- _What you have to do_
Write out the Systems Thinking text from "Systems Thinking is not just about" up to and including "as a whole?", replacing "business analysts" with "project managers".

- _Document_
--------------------
Systems Thinking is not just about focusing on the parts of a system but rather focusing on the complex unified whole. This way of thinking is taking business analysts to the next level because it’s not just about meeting deadlines to produce a result but rather how does that result you are producing fit into the organization as a whole?

Every system has a purpose, consists of parts that are arranged a certain way, can effectively react to change and for a system to be effective it must be stable. Systems Thinking is not just focusing on one part of the system but the entire system to ensure that it is a well-oiled machine. The danger of focusing on just one part of the system is that there is a potential of negatively impacting other parts of the system though the part being focused on is being improved. For example, in many of the industries I have worked in there are a lot of systems that have Band-Aids or some may call wraparound systems. Essentially what has happened is something has changed in the organization and in order to accommodate that change a temporary system is built. The system built solves the problem at hand as a temporary solution; however, this solution becomes permanent because it’s doing its job at hand. Therefore, no one goes back to the temporary solution to make the necessary changes to make it a permanent solution. After a while you end up with clusters of temporary systems to solve a permanent solution, which really doesn’t solve the problem at all. Then you sit back and wonder, “How did we get to this?” Well you got to it because no one thought about the consequences of not changing that temporary solution, the only thought was, we have a need now and we have to solve for it now. Systems Thinking is getting out of that way of thinking.
--------------------
- _Rows taken from a collection_

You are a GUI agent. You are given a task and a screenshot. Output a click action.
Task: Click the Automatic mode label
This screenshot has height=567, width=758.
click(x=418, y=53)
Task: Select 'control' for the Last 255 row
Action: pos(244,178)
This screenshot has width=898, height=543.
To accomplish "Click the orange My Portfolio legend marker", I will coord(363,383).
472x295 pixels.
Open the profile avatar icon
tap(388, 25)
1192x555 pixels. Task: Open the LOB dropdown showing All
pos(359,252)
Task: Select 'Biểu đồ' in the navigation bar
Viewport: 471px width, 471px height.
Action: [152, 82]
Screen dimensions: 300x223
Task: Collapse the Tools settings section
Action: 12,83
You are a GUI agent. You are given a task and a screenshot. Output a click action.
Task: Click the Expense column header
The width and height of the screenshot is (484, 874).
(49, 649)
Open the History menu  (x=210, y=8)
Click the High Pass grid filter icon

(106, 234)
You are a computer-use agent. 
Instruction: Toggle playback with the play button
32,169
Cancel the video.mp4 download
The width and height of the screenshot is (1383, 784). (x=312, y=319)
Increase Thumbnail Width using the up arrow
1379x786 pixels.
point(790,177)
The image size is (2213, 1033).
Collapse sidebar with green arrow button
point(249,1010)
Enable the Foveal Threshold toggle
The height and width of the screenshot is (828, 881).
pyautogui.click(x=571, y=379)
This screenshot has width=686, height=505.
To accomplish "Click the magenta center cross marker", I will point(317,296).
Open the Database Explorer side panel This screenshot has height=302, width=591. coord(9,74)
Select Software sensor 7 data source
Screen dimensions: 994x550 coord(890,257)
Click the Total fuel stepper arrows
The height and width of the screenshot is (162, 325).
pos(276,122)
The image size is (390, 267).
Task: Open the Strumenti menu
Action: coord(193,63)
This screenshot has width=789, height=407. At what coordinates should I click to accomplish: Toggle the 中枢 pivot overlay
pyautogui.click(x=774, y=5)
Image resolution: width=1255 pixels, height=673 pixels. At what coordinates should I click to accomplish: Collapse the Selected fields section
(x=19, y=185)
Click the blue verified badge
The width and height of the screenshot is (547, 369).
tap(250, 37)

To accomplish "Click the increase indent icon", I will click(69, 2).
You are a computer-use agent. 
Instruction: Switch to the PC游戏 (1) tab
--------------------
- _In response_
Systems Thinking is not just about focusing on the parts of a system but rather focusing on the complex unified whole. This way of thinking is taking project managers to the next level because it’s not just about meeting deadlines to produce a result but rather how does that result you are producing fit into the organization as a whole?